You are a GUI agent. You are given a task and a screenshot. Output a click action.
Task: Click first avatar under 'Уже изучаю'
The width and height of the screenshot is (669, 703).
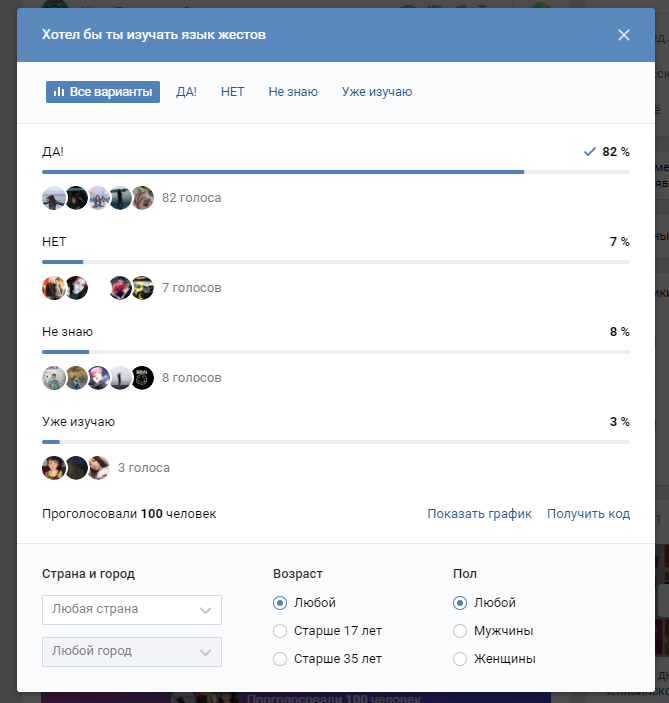pos(54,467)
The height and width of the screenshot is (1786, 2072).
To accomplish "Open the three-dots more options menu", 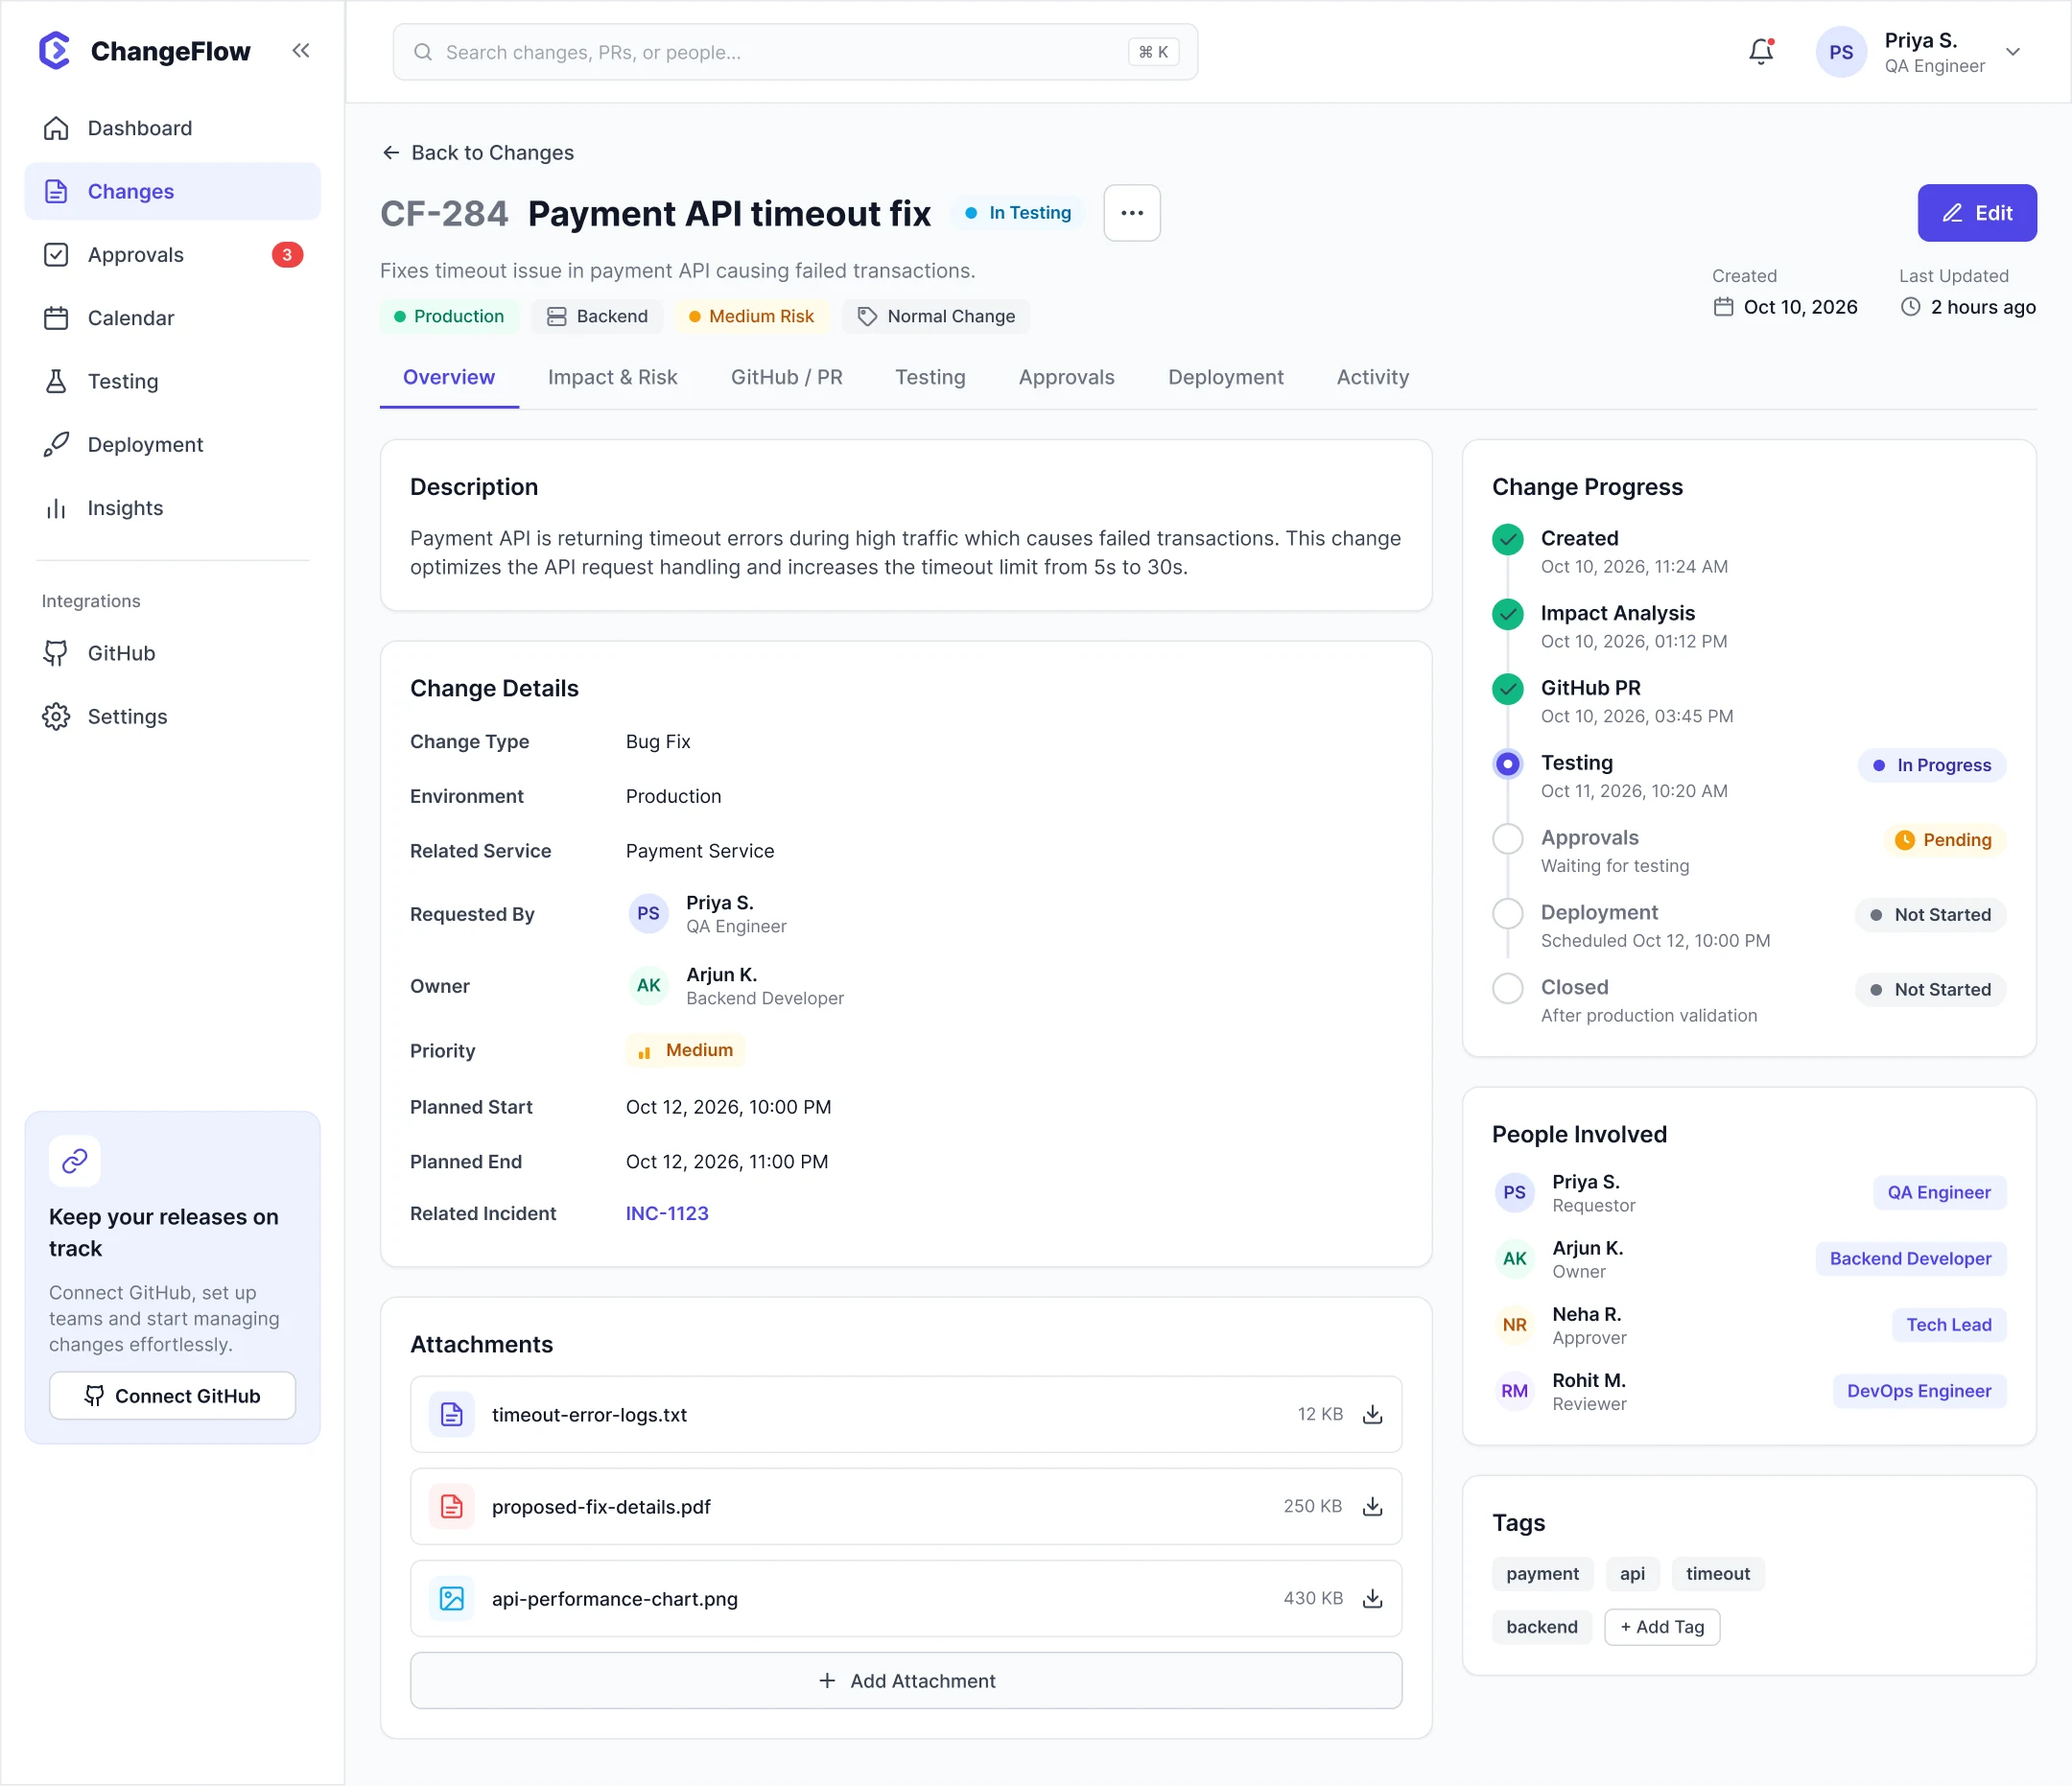I will pos(1132,213).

What the task requires
Could you rewrite the items from the beginning through the line containing "pos(54,467)", replacing "avatar" with "profile image" and keeping everything else the same, but leaving out the pictures?

Reply
You are a GUI agent. You are given a task and a screenshot. Output a click action.
Task: Click first profile image under 'Уже изучаю'
The width and height of the screenshot is (669, 703).
pos(54,467)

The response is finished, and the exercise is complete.